キルぐみ

 顎に手を当て「むーん」と悩み考え込む逆木原赤糸さんが可愛すぎる。以上。

 いや、決してそれだけではない竹内佑の「キルぐみ」(ガガガ文庫、571円)という小説は、冒頭から現実なのか夢の中なのか分からない病院の中を、大垣内歩という名の少年がなぜか「僕を着てくれ」と喋る着ぐるみの皮みたいなものを持って、逃げまどっているシーンが描かれ、猟奇とも怪奇ともつかない恐怖感を与えつつ、話は前日の学校へと戻る。

 歩とは友人らしい郷田勇気という少年がいたり、可愛らしい柄州巴という少女がいたりと、クラスでの関係は良好なように見えるものの、歩には中学時代に陸上部に所属しながら無理をして膝を壊した過去があり、それを引きずっていてどこか積極的になれない状態にあったりする。

 そんな歩に、郷田は友人として球技大会に出ないかと誘いかけているけれど、それは本当に心から誘っているのか、怪我をして満足にプレーできない歩を招き入れることで、彼に屈辱を味わわせ、自分たちが優越感に浸ろうとしているのか、よく見えないところがどうにも薄気味悪い。

 取り繕って上辺だけの関係を維持しつつ内心では、あるいは今風にいうならSNSの中で誹り痛めつけていたりする今どきの学校の今どきの生徒たちの匂いが、どことなく漂って来るストーリー。学校とはそんなに居たたまれない場所なのかという想像が、読む人の身を切なくさせる。

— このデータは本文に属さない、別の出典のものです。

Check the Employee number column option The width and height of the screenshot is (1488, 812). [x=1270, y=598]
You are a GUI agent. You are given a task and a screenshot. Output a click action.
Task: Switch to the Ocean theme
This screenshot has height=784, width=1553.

 そんな歩に話しかける少女が1人。彼女こそが逆木原赤糸さん。とても優秀で美しい彼女が、なぜか歩に関心を持って電話番号を聞き出す。けれども自分の番号は教えないという不思議さ。なんだろう。なぜだろう。彼女なりの思い入れがあるのだろうか、それとも別の思惑があるのだろうかと歩は不思議に感じる。そして「むーん」だ。問われて考え込む時に見せるその仕草は可愛いけれど、やられた歩にとっては可愛いさを通り過ぎて謎めいた印象を与える。

 そんな赤糸さんと約束をかわす一方で歩は、郷田からはその時は意味不明にしか聞こえなかったけれど、自分がもしもどこか病院に立っていて、そこで喋る着ぐるみに着てくれと話しかけられることがあっても、決して着ぐるみの中に入るな、入らなければ友人でいられるからと忠告もされていた。彼が言うならそうなんだろうと聞き入れることにした、その夜。

 歩は赤糸からかかって来た電話を受け、そして気がつくと郷田に言われていたような病院のような建物の中に立っていて、そこでベッドに横たえられていた、中身が空っぽでぺしゃんこなのに、なぜか言葉を話す着ぐるみから、「僕を着てくれ」と呼びかけられる。

 どうすればいいのか。迷う歩のいる部屋にやって来たのが、凶悪そうな着ぐるみをまとった郷田だった。彼は歩にとって友人か。何かから守ってくれるのか。それとも違うのか。どうにもうまくいかない状況で逃げ出した先で、追いかけるようにして現れたのが赤糸あった。

 彼女も敵か。消息を立ったクラスメートたちにそうしたと郷田が言うように、自分を殺そうとしているのか。世にも恐ろしげな髑髏の顔を持った着ぐるみのデザインが、赤糸への不信を募らせ歩を追いつめる。そして……。

 敵も味方も見えない中で歩は決断を迫られ、その上で自分自身が戦いの中を生き残っていくための道を探らされることになる歩。誰が何のために用意した世界なのか、といった状況は何も分からず、これからどうなるのか、といった未来も伺えない手探りの中、いろいろと明らかになっていくだろう展開が楽しみな作品。ただ、それ以上に赤糸さんがやっぱり可愛い。可愛い。可愛いすぎる。

 何か迷う度にかならず頬を挟んで「むーん」と考え込むその仕草。その声音。是非にアニメーションで見たいけれど、いったい誰が演じるのが良いのだろう。少し独特過ぎるイラストのデザインそのままでは、アニメにしてもらえそうもない可能性もある。ただ、あのデザインだからこそ、浮かぶ見かけによらない純粋で真摯なイメージもあるだけに判断も難しいところだろう。

 着ぐるみの中の人という、存在してはいけない存在を設定した上でそんな着ぐるみと中の人とが合致したところに生まれる不思議な力を描き、そんな力がぶつかりあって削り会う恐怖を描き、仲の良さそうなクラスメートたちが腹に欲望と渇望を抱えて猛りぶつかり合う凄まじさを描いたシリーズ。歩は生き残ることが出来るか。赤糸さんは可愛いままでいてくれるのか。期待して待とう、その続きを。